Preface
-
Published:2003
Timothy F. Slater, Michael Zeilik, 2003. "Preface", Insights Into The Universe: Effective Ways to Teach Astronomy, Timothy F. Slater, Michael Zeilik
Download citation file:
So, you are it! You may be a new college faculty member with a background in physics — maybe even astronomy — assigned the challenge of teaching “Astronomy 101,” the introductory astronomy survey course for nonscience majors. Or, you may be a high school teacher with little background in astronomy thrilled to start up an elective course. Or, you may even be a middle school science teacher who has glimpsed excitement in your students’ eyes “turn on” with astronomy topics. Whatever your situation, you are likely seeking new topics and fresh approaches to your teaching. It is to this end we have assembled some great ideas for teaching astronomy in a single volume.
If you instruct at the college level, you have a sticky task. You know that the class will be large (in the United States, the average size is about 300!). You sense (correctly!) that many nonscience students will have a deep fear of “math” — even seemingly simple graphs will befuddle many students. You sigh because “limited resources” means that you will have little help from your supervisor, who has told you to “make the course popular” and “fill the seats; we need those student credit hours.”

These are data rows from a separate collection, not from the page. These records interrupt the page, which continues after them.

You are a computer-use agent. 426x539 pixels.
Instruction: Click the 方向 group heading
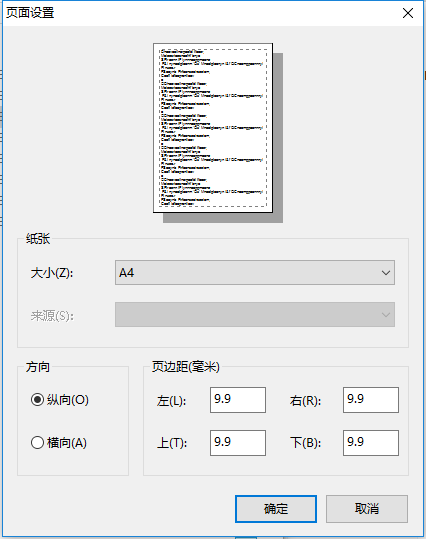click(38, 367)
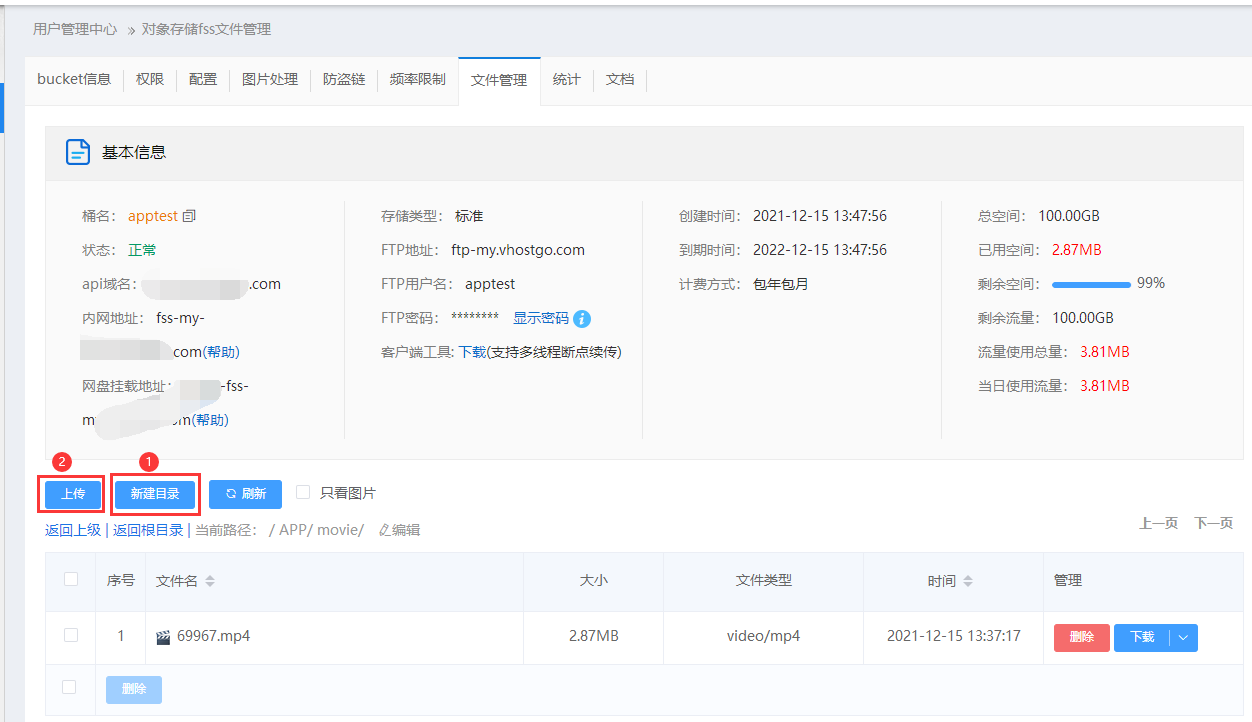Click the 剩余空间 progress bar
This screenshot has height=722, width=1252.
tap(1091, 284)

Planning for effective instruction involves paying attention to the results of physics and astronomy education research. Here’s the bottom line: The most lucid textbooks and the most brilliant PowerPoint® presentations just will not cut it. You do not achieve excellence in teaching astronomy by simply lecturing more loudly or by presenting the clearest of explanations. In the same way, building an extensive course support website and displaying the most accurate computer modules to a darkened room full of students are insufficient in and of themselves to guarantee that learning will occur. Rather, excellence in teaching astronomy depends on the efforts of a caring and informed teacher weaving a complex set of experiences designed to engage intellectually a diverse audience of learners in the amazing journey that shows the universe is knowable and understandable — the cosmos has meaning! Although numerous creative minds have engaged this worthy challenge to teaching over time, far too many teachers find themselves trying to recreate the proverbial “astronomy teaching” wheel.
For several decades, the pages of the American Association of Physics Teachers journals have served as the primary medium for disseminating innovations in teaching physics and astronomy. Historically, The Physics Teacher journal carried far more articles on teaching physics than astronomy. To ensure that astronomy teaching ideas appeared as a regular feature in each issue of the journal, the TPT AstroNotes column was born. Throughout most of the 1990s, the long-serving editor of The Physics Teacher, Cliff Swartz, along with initial column editor Jennifer Bond Hickman and, later, column editor Timothy F. Slater, began a systematic endeavor to bring some of the most insightful approaches in astronomy teaching to practicing physics and astronomy teachers.
The underlying philosophy was that if astronomy topics were regularly included in TPT, the number of astronomy teaching manuscript submissions might increase substantially. After nearly 90 issues, and culminating with the astronomy teaching-focused December 2000 TPT issue, published in conjunction with the joint meeting of the American Association of Physics Teachers and the American Astronomical Society in January of 2001 in San Diego, the effort was deemed a success. Today, The Physics Teacher enjoys substantial manuscript submissions on the topic of astronomy teaching.
Captured in the pages of this volume is a collection of articles and notes from the TPT AstroNotes column representing timeless ideas and classroom-proven strategies for engaging students in the pursuit of learning astronomy. Many have the virtue of focusing on one concept at a time. Nearly all embody a new slant on teaching a topic. Most assuredly, not every approach will work in every context, every time. Achieving excellence in teaching astronomy is a lengthy and arduous journey, just like learning astronomy for the first time. We hope that astronomy teachers, both novice and experienced, will return to these ideas time and time again.
It’s your turn. Do good work! Strive to teach for meaningful understanding of the cosmic connections.